When I read the Oaks and Wickman interview on lds.org, there were a few parts that raised my eyebrows. One such part was when Wickman said:
We live in a very self-absorbed age. I guess it’s naturally human to think about my own problems as somehow greater than someone else’s. I think when any one of us begins to think that way, it might be well be to look beyond ourselves. Who am I to say that I am more handicapped, or suffering more, than someone else?
I read this as minimizing the challenges someone with same-gender attraction faces. He proceeds to describe the challenge his handicapped daughter faces, and my reaction was to wonder if he really had any understanding of what all is involved with same-gender attraction. I wondered how he could compare a physical disability that would rule out marriage in this life with a situation like mine--one of psychological torment in which I wrestle mostly secretly with feelings of despair, worthlessness, and futility knowing that I am perfectly capable of finding physical gratification but that my incessant yearning must be squelched. In some ways I would prefer to not have the desire at all, to accept a physically handicapped life of being sterile or something of that nature. It's a combo package of loneliness, hopelessness, and unending temptation, or so it has seemed to me at times.

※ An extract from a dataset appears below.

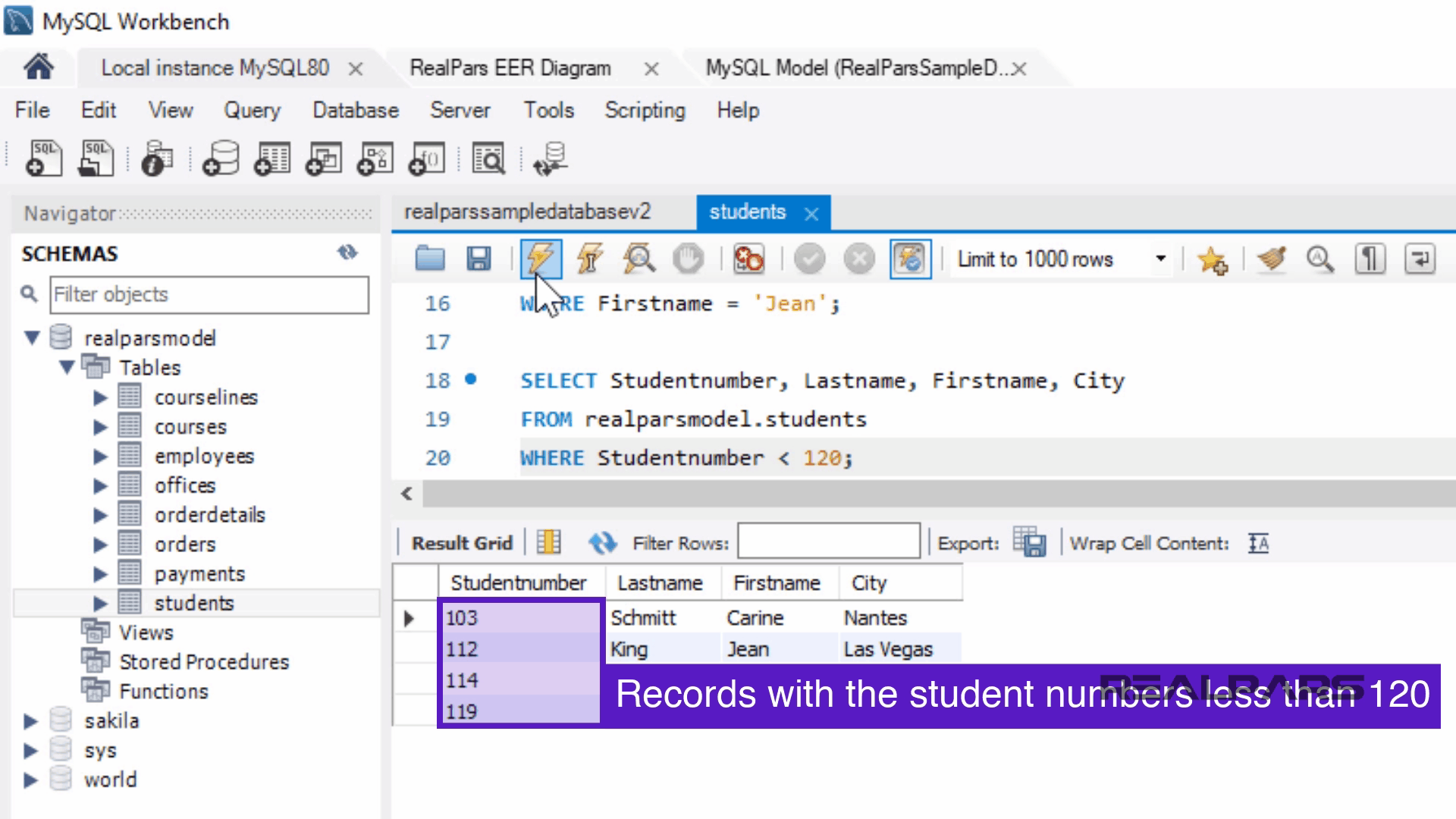The image size is (1456, 819).
Task: Export recordset to external file icon
Action: pyautogui.click(x=1030, y=543)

I suppose his point was an apt one after all--I do find myself thinking that I have suffered more than others when I know in my sane moments that that is absolutely laughable. I've never experienced poverty, genocide like in Darfur, domestic violence and sexual abuse, progressive terminal disease, intractable pain, a child locked in a basement for years... the list goes on.
I'll take my challenges I suppose. The Lord knows me, and he knows what will make me the man he wants me to be.